Iran warns it may pursue nuclear weapon if sanctions remain
A view of the Natanz uranium enrichment facility 250 kilometers (155 miles) south of the Iranian capital Tehran, March 30, 2005. (Reuters Photo)


Iranian Intelligence Minister Mahmoud Alavi warned Western countries that Tehran may pursue a nuclear weapon program if the United States fails to lift sanctions, state television reported Tuesday.

The remarks by Alavi mark a rare occasion that a government official says Iran could reverse its course on the nuclear program. Tehran has long insisted that the program is for peaceful purposes only.

A 1990s fatwa, or religious edict, by the country's Supreme Leader Ayatollah Ali Khamenei states that nuclear weapons are forbidden.

"Our nuclear program is peaceful and the fatwa by the supreme leader has forbidden nuclear weapons, but if they push Iran in that direction, then it wouldn’t be Iran’s fault but those who pushed it," Alavi was quoted as saying. "If a cat is cornered, it may show a kind of behavior that a free cat would not," he said and added that Iran has no plans to move toward a nuclear weapon under current circumstances.

The 81-year-old Khamenei, who has the final say on all matters of state in Iran, on Sunday urged the U.S. to lift all sanctions if it wants Iran to live up to commitments under its 2015 nuclear deal with world powers.

However, President Joe Biden has said the U.S. won’t be making the first move. Following the killing last December of an Iranian scientist credited with spearheading the country’s disbanded military nuclear program, Iran’s parliament has approved a law to block international nuclear inspectors later this month – a serious violation of the accord.

Alavi was also quoted as saying that a member of the Iranian armed forces "facilitated" the killing of the scientist, which Iran has blamed on Israel. The minister did not expand on what he meant – and it was not clear if the soldier had carried out the explosion that killed the scientist, Mohsen Fakhrizadeh. Israel, which has been suspected of killing Iranian nuclear scientists over the last decade, has repeatedly declined to comment on the attack.

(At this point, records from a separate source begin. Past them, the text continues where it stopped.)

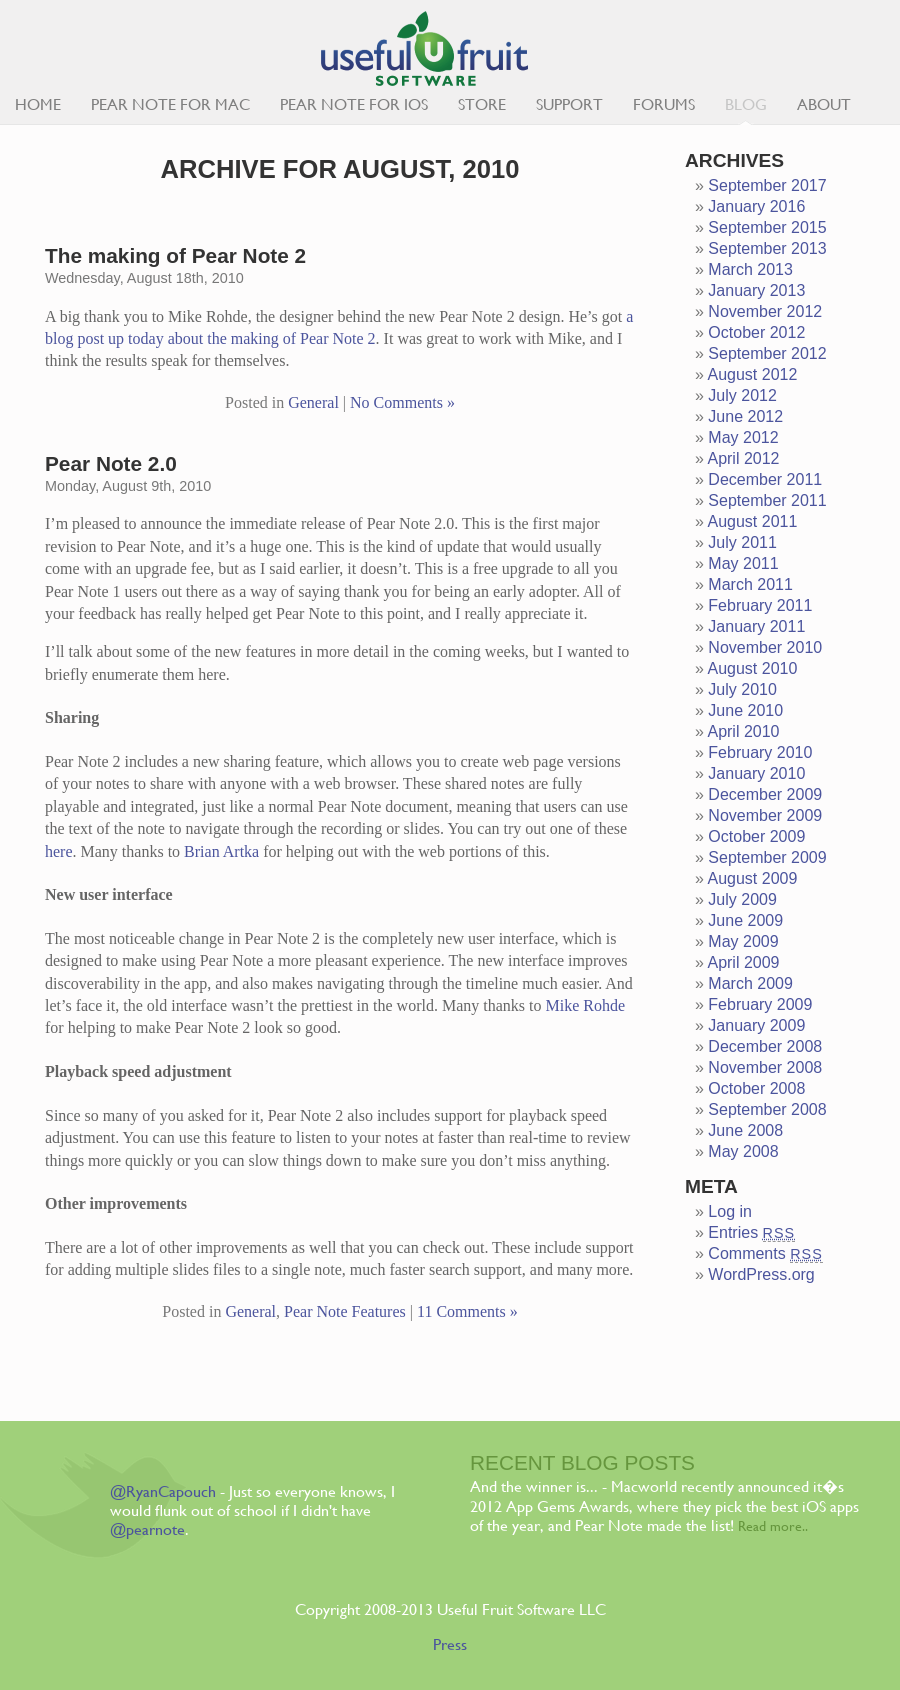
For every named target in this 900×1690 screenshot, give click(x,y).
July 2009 (742, 899)
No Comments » (402, 402)
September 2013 (767, 248)
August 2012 (752, 374)
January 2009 (756, 1025)
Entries (751, 1232)
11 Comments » (467, 1311)
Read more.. (773, 1526)
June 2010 (745, 710)
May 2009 (743, 941)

This was the first time that Iran acknowledged a member of its armed forces may have acted as an accomplice in the killing of Fakhrizadeh, who headed Iran’s so-called AMAD program, which Israel and the West have alleged was a military operation looking at the feasibility of building a nuclear weapon.

The International Atomic Energy Agency (IAEA) – the U.N.'s nuclear watchdog – says that the "structured program" ended in 2003. U.S. intelligence agencies concurred with that assessment in a 2007 report.

However, Israel insists that Iran still maintains the ambition of developing nuclear weapons, pointing to Tehran’s ballistic missile program and research into other technologies. Israel has long accused Iran of trying to develop nuclear weapons, and the 2015 nuclear accord between Iran and world powers put strict limits on Iranian nuclear activities to prevent it from reaching weapons capabilities. In exchange, Iran was given sanctions relief.

In December, Iranian President Hassan Rouhani vowed to avenge Fakhrizadeh's killing, saying his country will decide the time or venue of any retaliatory action. In response to former President Donald Trump’s so-called "maximum pressure" campaign against Iran, the country began to gradually violate its atomic commitments under the nuclear deal and threatened further provocations in a bid to increase its leverage and get Biden to prioritize a return to the deal as he moves to dismantle Trump’s legacy. As part of those steps, Iran has begun enriching uranium closer to weapons-grade levels and said it would experiment with uranium metals, a key component of a nuclear warhead. Iran insists that all breaches of the pact are easily reversible.